Intra-actions are not limited to human practices,
but are 'ontologically poignant matters that go to
the very nature of matter itself' (8). Ontological
indeterminacy is at its heart. The very nature of
existence and nonexistence is the issue, and the
conditions and possibilities that produce either.
So the question can be what generates 'the
structure of nothingness' — 'the vacuum is no
doubt doing its own experiments with non/being'
[typical exaggeration and homonymy, referred
to her own work and saying 'the larvae of sunburst
diving beetles come equipped with bifocal lenses',
and photons of different frequencies 'are capable
of probing different length scales without any
human assistance' {so zooming in, which stands for
human exploration here is not uniquely human}].
There is non- ending dynamism between determinacy
and indeterminacy.. We cannot definitely assert
that there is zero energy in the vacuum, so the
void is not just nothing '(while not being
something)' (9), and this may be 'the source of
all that is, a womb that births existence'
[followed by another exaggeration 'birth and death
are not the sole prerogative of the animate world…
Particles can be born and particles can die {she
is quoting another quantum physicist here}, and
this is what has led to the development of QFT].

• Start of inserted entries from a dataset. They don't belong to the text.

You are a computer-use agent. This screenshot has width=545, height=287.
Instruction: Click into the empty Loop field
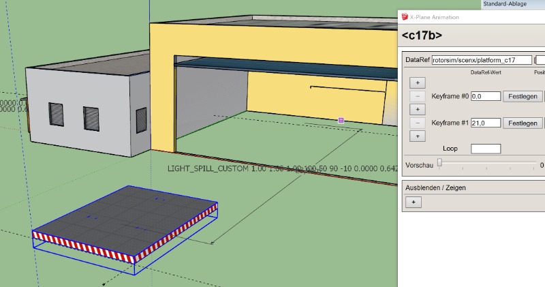click(x=486, y=149)
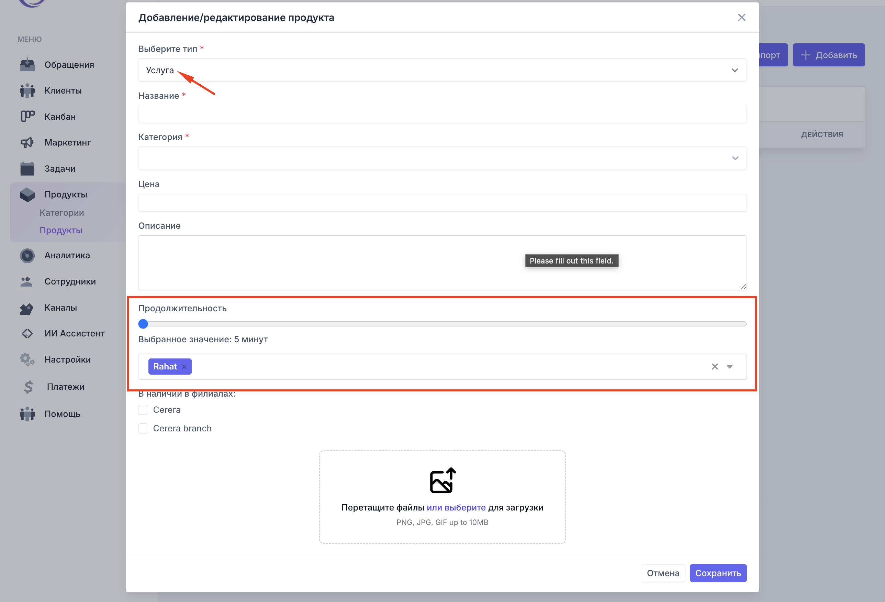885x602 pixels.
Task: Remove the Rahat tag with its x
Action: (184, 367)
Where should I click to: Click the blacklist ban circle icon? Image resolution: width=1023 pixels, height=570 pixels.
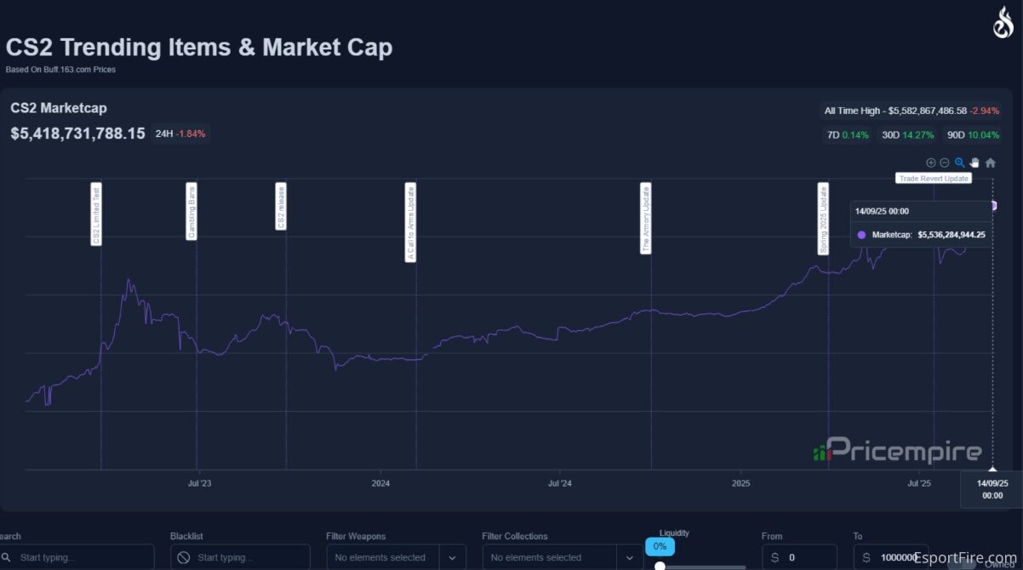(x=183, y=557)
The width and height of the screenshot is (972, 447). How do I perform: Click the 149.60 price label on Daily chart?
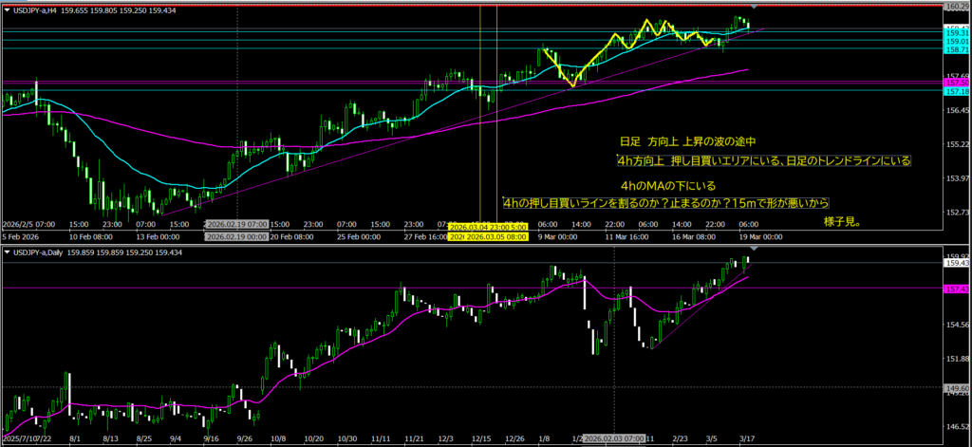pos(957,387)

[Really good bit here] QFT combines
electromagnetic theory, special relativity and
quantum mechanics and helps us understand the
quantum vacuum and its implications. There are
fluctuations of the quantum vacuum 'around a value
of zero for its energy' [note 8 explains]. What
are these fluctuations? We need to grasp the
nature of a field, 'something that has a physical
quantity associated with every point in
space-time' (10) [with the illustration being the
pattern made by iron filings as marks of a
specific configuration of a magnetic field]. We
can think of a field as 'an infinite drumhead that
can be assigned a time–varying displacement value
at each point in space'. Zero values mean no
displacement or vibration, when the drumhead is
static, nothing vibrates, no waves of energy flow
outwards and no waves move across the surface. In
classical field theory, the perfectly still
drumhead represents the classical vacuum, but in
quantum physics, we are going to assume that 'only
certain discrete vibrational states exist'
[because we have quantised]. If we add the notion
from special relativity that energy and matter are
equivalent, vibrations of the field carry energy
in discrete states so we can assign a mass value
to each energy state — we have the equivalent of
'existence of particles of matter with a
particular mass' (11).
There is no drummer tapping the drum, and yet we
cannot be sure that the drumhead is still —
'rather, there is no determinate fact of the
matter'. We are left with 'indeterminate
vibrations of the vacuum or zero energy
state'(11). The mass values can be seen as virtual
particles, 'quanta of the vacuum fluctuations…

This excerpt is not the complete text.